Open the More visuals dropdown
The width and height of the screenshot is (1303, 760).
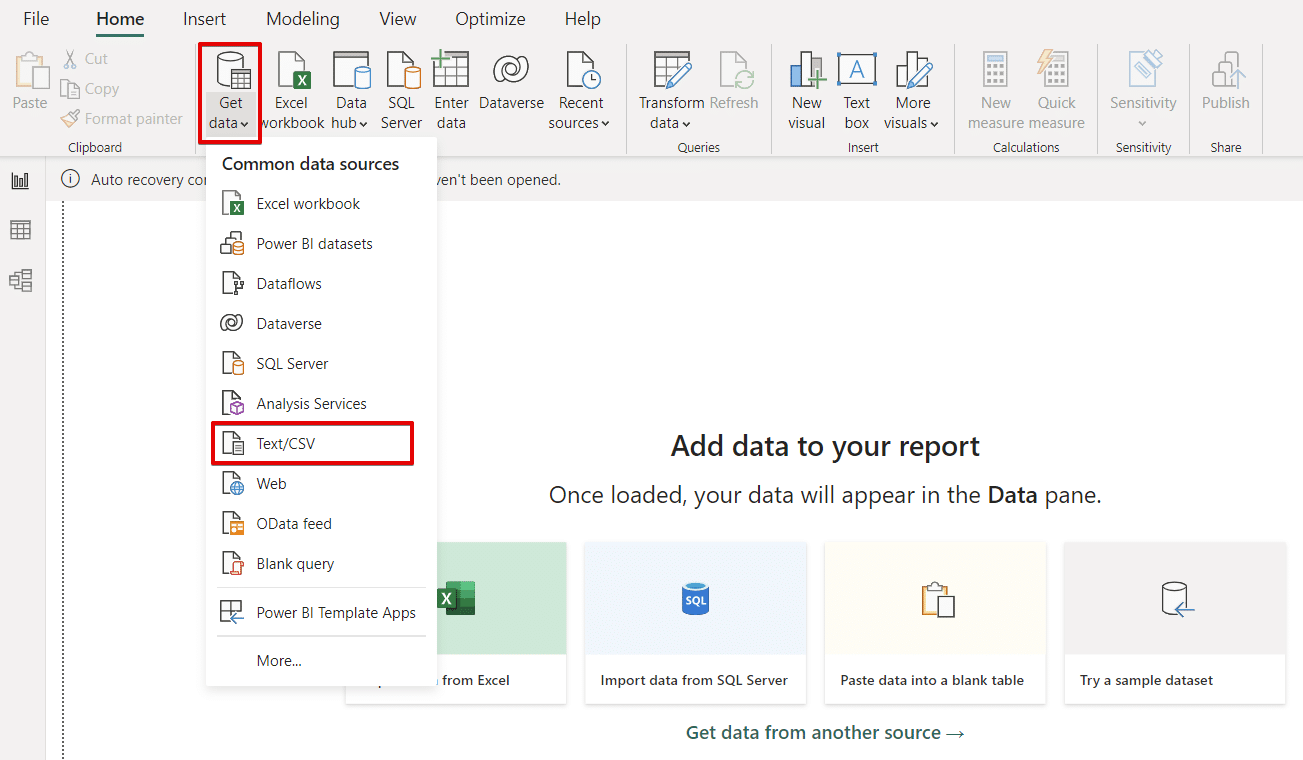tap(911, 89)
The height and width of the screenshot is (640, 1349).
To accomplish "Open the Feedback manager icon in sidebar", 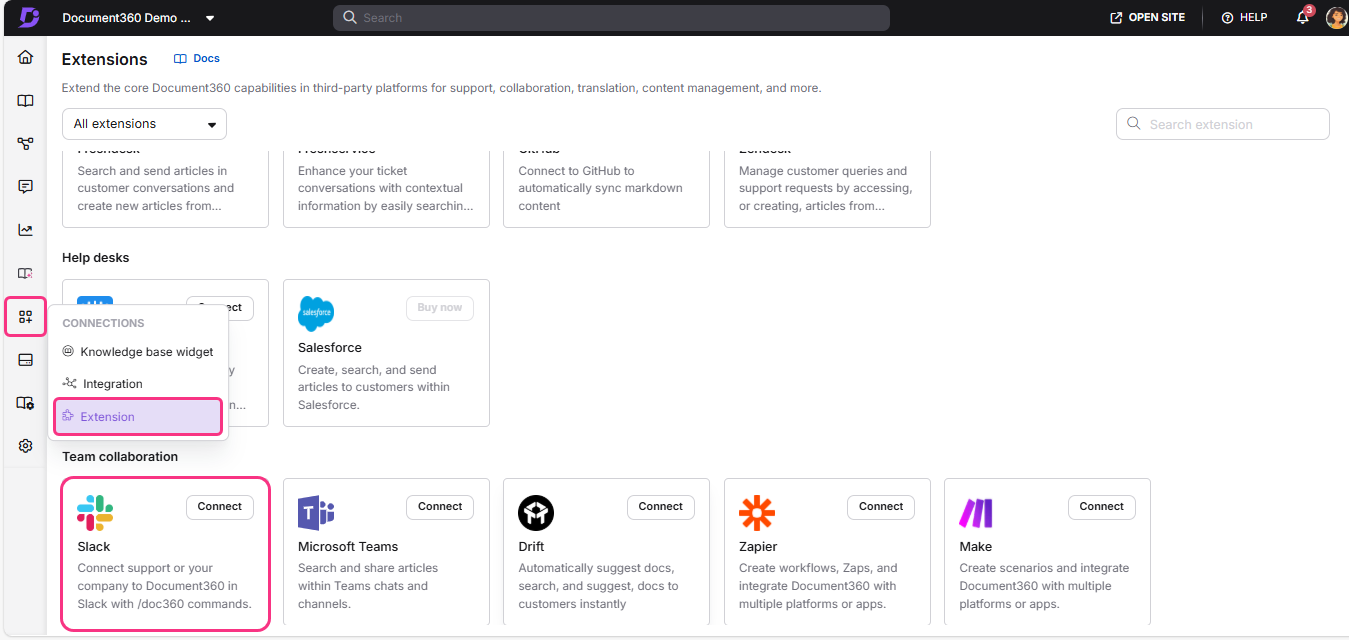I will [x=26, y=187].
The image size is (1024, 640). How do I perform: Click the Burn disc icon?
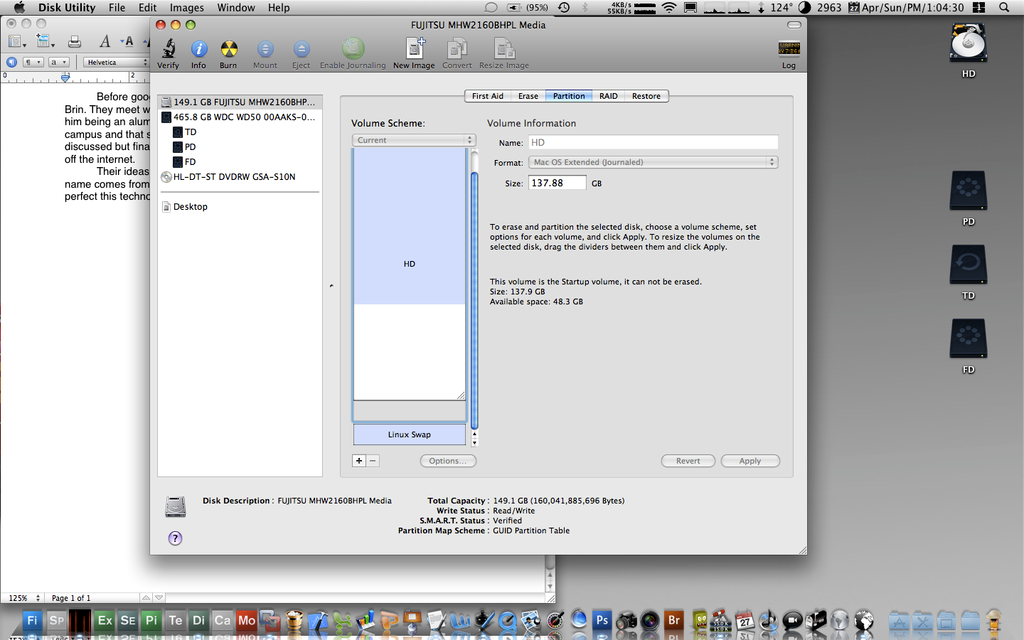coord(228,49)
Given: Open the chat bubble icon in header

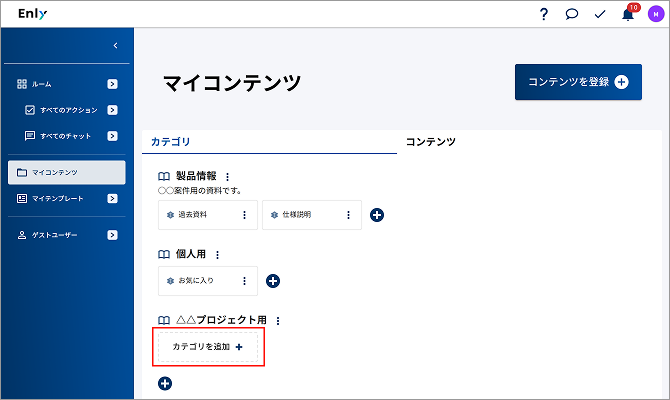Looking at the screenshot, I should pyautogui.click(x=571, y=14).
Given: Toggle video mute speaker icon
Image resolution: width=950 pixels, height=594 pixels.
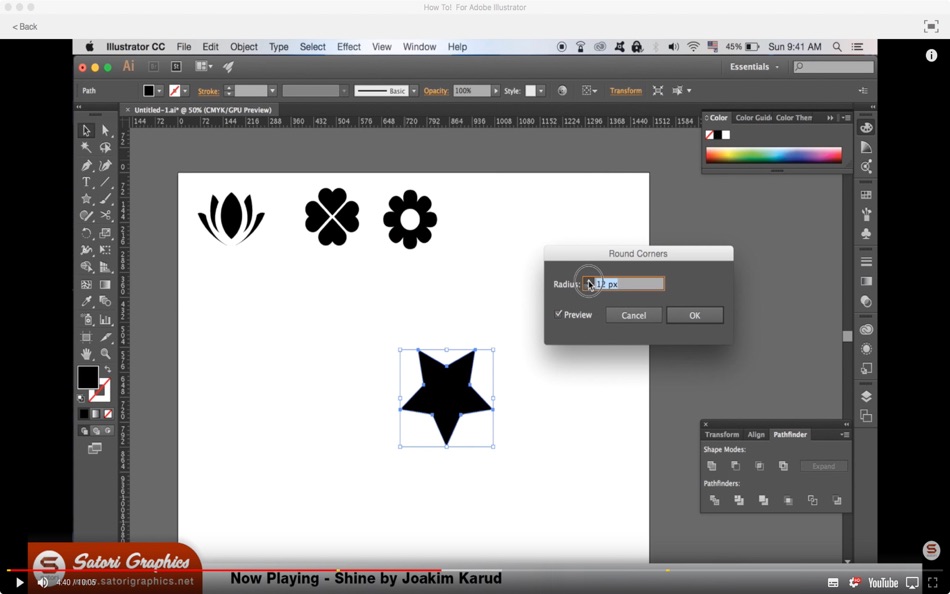Looking at the screenshot, I should click(42, 582).
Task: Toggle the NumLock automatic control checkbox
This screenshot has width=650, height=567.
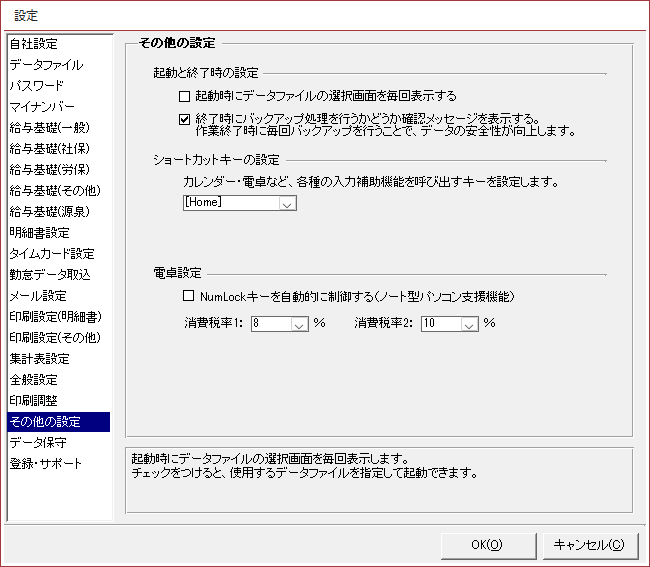Action: pyautogui.click(x=188, y=297)
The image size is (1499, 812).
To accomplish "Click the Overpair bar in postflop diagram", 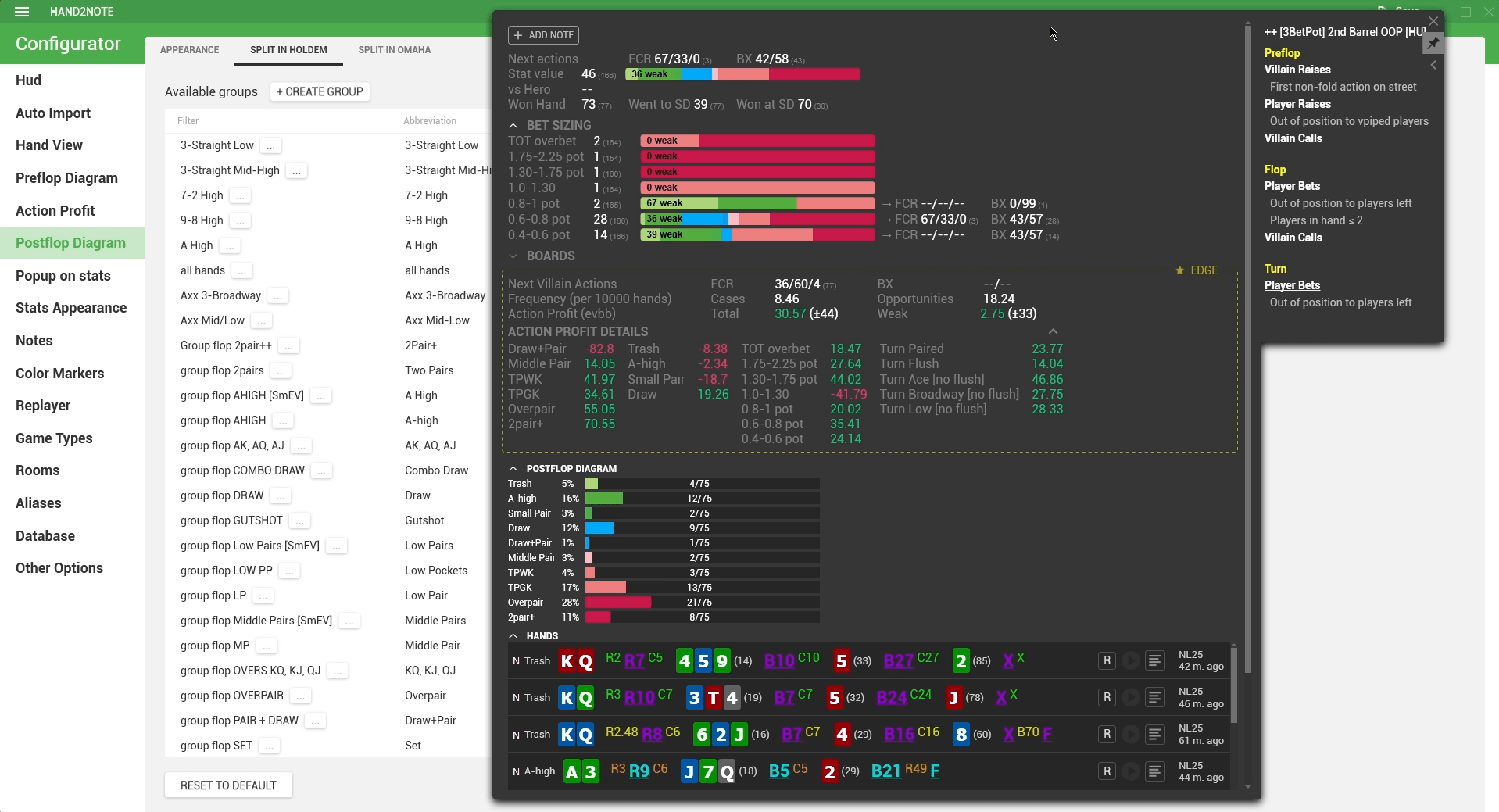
- - -
At the line containing "Task: Toggle the", begin reproducing the entries word for word, and continue through their last line. Leave out the pictures.

Task response -
Task: Toggle the NumLock automatic control checkbox
This screenshot has width=650, height=567.
Action: pyautogui.click(x=188, y=297)
The image size is (1499, 812).
To accomplish "Click the Overpair bar in postflop diagram", 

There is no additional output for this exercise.